Value of ‘n’ indicates the size of set from which element are permuted.
‘!’ indicate the factorial operator.
Now we will see example of combination and permutation.
Example: Calculate the number of permutation and combination where value of ‘n’ is 7 and the value of ‘r’ is 4?
Solution: We know that formula for permutation and combination is:
Permutation = npr = n! / (n – r)!,
Combination = nCr = npr / r!;
Given, n = 7 and r = 4.
First we will find the factorial of 7. The factorial of 8 is = 7 * 6 * 5 * 4 * 3 * 2 * 1 = 5040.

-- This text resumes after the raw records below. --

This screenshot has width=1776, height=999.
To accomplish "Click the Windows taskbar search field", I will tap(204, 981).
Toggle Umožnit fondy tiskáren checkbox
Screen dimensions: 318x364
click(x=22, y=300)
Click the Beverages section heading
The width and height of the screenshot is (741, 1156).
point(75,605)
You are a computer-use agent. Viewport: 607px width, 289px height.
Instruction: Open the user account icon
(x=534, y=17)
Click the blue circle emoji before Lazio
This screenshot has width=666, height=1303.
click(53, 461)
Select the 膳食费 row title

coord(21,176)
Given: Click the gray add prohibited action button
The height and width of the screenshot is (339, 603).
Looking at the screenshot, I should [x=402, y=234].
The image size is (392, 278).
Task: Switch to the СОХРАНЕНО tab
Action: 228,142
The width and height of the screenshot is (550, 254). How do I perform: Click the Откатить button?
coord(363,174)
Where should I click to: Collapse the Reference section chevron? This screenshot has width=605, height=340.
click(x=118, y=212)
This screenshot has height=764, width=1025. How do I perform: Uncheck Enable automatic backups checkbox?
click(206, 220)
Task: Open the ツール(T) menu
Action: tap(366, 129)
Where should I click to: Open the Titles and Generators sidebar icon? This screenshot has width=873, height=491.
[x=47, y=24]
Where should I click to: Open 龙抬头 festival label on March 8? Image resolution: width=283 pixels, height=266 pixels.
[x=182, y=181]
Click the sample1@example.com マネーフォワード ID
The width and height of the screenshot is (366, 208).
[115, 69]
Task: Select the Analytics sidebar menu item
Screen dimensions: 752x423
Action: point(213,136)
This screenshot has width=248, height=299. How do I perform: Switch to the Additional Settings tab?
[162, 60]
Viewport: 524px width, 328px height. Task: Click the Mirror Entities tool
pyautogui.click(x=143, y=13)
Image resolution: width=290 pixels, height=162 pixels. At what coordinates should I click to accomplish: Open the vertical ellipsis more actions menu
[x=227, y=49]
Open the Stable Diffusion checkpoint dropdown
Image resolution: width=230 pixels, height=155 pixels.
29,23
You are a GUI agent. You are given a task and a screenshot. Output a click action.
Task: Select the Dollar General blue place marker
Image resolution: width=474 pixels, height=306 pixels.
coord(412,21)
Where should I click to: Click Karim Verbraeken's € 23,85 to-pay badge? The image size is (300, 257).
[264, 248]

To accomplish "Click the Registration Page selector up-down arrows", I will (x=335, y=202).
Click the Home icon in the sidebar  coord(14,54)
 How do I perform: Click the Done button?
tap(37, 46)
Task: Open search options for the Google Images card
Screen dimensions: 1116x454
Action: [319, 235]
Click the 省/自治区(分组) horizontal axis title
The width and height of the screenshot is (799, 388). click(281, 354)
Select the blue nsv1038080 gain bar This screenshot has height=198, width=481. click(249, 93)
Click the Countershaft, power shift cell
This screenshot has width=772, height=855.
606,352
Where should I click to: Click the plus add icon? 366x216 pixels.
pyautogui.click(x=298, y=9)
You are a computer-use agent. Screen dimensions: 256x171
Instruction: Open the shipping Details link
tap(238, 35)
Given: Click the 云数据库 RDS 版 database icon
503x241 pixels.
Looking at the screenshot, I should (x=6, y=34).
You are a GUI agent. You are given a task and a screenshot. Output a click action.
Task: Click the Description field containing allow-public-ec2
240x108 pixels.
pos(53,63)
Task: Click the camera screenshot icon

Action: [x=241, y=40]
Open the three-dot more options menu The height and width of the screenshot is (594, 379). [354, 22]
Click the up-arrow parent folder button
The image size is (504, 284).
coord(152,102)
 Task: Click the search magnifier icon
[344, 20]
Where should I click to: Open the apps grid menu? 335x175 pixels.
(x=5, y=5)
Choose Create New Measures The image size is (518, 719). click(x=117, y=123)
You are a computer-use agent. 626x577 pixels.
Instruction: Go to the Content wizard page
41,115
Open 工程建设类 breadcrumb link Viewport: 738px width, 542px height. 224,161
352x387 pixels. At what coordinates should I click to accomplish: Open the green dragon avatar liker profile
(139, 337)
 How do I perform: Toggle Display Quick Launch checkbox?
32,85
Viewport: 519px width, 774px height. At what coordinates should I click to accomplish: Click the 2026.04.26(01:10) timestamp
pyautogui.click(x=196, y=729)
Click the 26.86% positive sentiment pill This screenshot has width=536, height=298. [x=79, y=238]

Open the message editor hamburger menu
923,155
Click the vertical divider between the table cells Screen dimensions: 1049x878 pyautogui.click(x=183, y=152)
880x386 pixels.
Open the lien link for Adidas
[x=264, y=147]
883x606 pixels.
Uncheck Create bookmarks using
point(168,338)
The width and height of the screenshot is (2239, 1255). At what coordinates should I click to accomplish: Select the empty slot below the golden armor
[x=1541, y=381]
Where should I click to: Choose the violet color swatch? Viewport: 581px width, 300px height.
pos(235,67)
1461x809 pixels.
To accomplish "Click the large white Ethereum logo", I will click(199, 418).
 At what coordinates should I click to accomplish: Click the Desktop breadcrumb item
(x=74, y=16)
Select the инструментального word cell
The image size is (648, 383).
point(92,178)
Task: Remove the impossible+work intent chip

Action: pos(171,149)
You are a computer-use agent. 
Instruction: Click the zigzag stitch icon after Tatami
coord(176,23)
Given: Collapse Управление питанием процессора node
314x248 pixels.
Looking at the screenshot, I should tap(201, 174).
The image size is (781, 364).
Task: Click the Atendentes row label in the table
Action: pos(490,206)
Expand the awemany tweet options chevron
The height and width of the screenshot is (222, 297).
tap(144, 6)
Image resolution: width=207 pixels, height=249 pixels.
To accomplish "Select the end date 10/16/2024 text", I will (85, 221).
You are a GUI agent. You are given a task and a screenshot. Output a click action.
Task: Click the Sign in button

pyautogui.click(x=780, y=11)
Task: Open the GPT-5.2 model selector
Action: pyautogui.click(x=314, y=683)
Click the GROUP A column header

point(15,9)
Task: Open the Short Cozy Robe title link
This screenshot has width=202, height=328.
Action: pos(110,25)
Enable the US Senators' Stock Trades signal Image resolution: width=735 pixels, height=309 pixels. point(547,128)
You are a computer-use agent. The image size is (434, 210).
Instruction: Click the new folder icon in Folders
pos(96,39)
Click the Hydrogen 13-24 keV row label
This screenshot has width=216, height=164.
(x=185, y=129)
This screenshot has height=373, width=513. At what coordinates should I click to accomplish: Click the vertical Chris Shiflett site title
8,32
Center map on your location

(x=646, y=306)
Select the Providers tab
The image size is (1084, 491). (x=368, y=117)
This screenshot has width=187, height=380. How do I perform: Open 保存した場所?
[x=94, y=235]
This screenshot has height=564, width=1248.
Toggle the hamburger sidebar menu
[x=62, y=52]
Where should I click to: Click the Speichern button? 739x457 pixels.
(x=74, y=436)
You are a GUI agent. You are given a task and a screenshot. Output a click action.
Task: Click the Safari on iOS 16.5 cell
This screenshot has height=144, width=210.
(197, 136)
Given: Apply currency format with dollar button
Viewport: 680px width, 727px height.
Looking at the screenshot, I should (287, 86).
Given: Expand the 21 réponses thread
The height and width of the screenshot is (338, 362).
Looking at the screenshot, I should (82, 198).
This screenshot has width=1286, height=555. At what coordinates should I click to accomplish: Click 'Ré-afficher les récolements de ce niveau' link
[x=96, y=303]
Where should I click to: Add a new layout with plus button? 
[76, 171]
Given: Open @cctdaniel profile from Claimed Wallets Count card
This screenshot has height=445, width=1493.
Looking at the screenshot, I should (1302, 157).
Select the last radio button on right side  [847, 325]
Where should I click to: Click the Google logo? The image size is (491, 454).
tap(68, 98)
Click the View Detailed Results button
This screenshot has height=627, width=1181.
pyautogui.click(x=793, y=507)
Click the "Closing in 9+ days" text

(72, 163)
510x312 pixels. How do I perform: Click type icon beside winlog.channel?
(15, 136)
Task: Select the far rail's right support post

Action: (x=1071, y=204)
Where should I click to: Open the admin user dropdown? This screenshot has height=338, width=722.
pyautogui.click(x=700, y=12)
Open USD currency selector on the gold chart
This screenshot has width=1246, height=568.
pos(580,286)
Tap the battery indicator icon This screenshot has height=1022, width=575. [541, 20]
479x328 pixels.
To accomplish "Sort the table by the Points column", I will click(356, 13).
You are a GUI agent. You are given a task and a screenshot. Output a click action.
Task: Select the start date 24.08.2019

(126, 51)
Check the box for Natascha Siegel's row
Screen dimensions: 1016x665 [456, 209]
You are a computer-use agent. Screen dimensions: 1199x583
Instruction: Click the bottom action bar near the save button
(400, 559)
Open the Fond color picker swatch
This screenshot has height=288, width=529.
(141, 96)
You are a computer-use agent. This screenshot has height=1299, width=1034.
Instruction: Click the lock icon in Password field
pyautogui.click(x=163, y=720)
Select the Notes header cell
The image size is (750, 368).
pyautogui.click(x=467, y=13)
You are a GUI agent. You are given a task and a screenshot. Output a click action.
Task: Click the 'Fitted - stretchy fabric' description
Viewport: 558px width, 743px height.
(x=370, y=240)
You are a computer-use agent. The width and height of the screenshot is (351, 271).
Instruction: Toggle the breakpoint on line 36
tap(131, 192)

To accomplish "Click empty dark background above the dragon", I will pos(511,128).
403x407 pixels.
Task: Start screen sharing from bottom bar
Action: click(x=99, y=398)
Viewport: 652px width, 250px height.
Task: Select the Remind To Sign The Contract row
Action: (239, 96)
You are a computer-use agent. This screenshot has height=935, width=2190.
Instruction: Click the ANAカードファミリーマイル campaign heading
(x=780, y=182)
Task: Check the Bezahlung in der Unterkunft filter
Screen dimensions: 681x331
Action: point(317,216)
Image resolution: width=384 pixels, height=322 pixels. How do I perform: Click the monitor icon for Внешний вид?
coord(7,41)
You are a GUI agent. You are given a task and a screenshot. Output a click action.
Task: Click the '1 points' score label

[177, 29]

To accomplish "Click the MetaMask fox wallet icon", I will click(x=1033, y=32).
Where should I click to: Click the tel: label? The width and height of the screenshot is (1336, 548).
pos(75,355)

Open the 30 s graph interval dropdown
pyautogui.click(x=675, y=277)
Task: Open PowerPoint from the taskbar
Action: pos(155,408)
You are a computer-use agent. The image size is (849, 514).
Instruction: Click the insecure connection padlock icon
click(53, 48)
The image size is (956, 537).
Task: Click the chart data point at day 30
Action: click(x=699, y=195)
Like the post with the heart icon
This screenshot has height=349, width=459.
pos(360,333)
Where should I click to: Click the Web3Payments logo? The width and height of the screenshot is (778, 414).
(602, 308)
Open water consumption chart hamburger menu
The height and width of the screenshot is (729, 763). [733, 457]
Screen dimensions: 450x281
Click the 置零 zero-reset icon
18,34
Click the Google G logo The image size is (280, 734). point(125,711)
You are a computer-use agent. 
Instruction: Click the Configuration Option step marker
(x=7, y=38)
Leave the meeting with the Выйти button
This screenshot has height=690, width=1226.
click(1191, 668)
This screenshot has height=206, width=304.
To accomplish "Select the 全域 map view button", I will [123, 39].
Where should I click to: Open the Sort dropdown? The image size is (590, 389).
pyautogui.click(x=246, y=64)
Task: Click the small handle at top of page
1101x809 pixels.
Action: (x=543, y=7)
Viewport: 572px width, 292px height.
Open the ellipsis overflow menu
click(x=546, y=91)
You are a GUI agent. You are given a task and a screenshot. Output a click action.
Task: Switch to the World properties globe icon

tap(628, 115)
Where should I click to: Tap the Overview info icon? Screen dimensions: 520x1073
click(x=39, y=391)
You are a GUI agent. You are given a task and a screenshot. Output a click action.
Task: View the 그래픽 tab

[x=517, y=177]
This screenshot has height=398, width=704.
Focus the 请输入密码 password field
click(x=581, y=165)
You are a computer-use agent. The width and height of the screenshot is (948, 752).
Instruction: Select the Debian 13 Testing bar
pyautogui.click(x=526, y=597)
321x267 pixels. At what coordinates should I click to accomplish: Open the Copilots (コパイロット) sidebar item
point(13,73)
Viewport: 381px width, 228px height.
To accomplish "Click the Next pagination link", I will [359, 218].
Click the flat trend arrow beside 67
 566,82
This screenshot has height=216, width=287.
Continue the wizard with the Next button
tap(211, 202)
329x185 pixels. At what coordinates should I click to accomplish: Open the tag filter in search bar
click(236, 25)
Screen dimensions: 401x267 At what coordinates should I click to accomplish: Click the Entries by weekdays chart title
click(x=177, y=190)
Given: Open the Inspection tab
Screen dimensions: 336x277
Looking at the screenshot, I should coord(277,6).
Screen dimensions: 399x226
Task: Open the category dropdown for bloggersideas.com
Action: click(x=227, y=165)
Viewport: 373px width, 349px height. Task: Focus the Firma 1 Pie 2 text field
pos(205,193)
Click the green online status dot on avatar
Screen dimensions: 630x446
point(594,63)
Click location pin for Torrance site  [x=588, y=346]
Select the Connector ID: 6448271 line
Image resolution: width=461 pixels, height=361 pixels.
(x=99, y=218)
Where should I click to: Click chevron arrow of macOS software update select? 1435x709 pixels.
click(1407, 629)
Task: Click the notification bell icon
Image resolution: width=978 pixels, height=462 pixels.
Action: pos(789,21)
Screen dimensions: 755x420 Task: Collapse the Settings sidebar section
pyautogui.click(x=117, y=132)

Now find the factorial of (7 – 4);
The factorial of (7 – 4) is = (7 – 4)! = 3!,
So the factorial of 3 is = 3 * 2 * 1 = 6;
Now divide 5040 by 6;
Permutation = 5040 / 6 = 840;
Now find the factorial of 4.
The factorial of 4 is = 4 * 3 * 2 * 1 = 24;
Now divide 840 by 24.
Combination = 840 / 24 = 35.
We will see How to Find the Volume of a Cube in the next session.
Cbse class 12 board papers can be downloaded from CBSE board website.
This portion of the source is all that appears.